Le Hamas autre contradiction n'a pas toujours été infréquentable. Ni pour Israël, qui a contribué à son essor pour contrer les nationalistes de Yasser Arafat : quelques mois après sa création fin 1987 à Gaza, un de ses chefs, Mahmoud Zahar, rencontra Shimon Pérès, à l'époque chef de la diplomatie israélienne et aujourd'hui chef de l'État. Ni pour les Français ou les Américains : au printemps 1993 à Amman se tinrent plusieurs réunions entre des responsables intégristes et des diplomates américains, britanniques et français. Et au cours de l'été 2005, à la demande de Paris, une réunion secrète devait avoir lieu dans le Golfe. Mais au dernier moment, les responsables français firent machine arrière. «On a eu peur que cela se sache», reconnaît-on au ministère de la Défense. Dernièrement, un diplomate a encore proposé ses services. En vain. Sur ce dossier ultrasensible, Paris marche sur des œufs.

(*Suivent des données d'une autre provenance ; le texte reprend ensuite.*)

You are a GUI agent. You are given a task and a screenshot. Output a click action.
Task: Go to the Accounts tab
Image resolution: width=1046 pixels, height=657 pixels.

Les islamistes ne comprennent pas ces réticences. Les Suisses, les Norvégiens, et plus discrètement, les Espagnols et les Suédois, ont noué des contacts avec des représentants du Hamas à Damas ou à Beyrouth. «Les Français sont quasiment les derniers à refuser de nous voir, regrette un proche du Hamas, alors qu'en 2003 ils étaient les seuls au sein de l'UE à s'opposer à notre inscription sur la liste des organisations terroristes.»

Les islamistes ont du mal à comprendre qu'après les attentats du 11 septembre 2001, la tolérance zéro face au terrorisme a réduit les marges de manœuvre, surtout quand des centaines de roquettes s'abattent sur Israël depuis Gaza. «Nous ne sommes pas psychorigides ; si un jour il faut discuter avec le Hamas, nous le ferons», confie un proche du président de la République. Nous n'en sommes pas là. Nicolas Sarkozy répète qu'il ne parlera pas «avec des gens qui assassinent». Pourtant, localement, au niveau des municipalités, les Israéliens le font. Et à Paris, le débat se poursuit. «Ne pas leur parler va les radicaliser encore plus», s'inquiète un responsable du Quai d'Orsay. C'est bien le risque. Jusqu'à maintenant, le Hamas n'a jamais exporté son combat hors du sanctuaire israélo-palestinien. Jusqu'à quand ses factions les plus radicales résisteront-elles aux appels des djihadistes d'al-Qaida ? Pas plus tard qu'en début de semaine, Abou Omar al-Bagdadi, le chef d'al-Qaida en Irak, appelait ses hommes à soutenir les Palestiniens, non sans dénoncer «les capitulards du Hamas».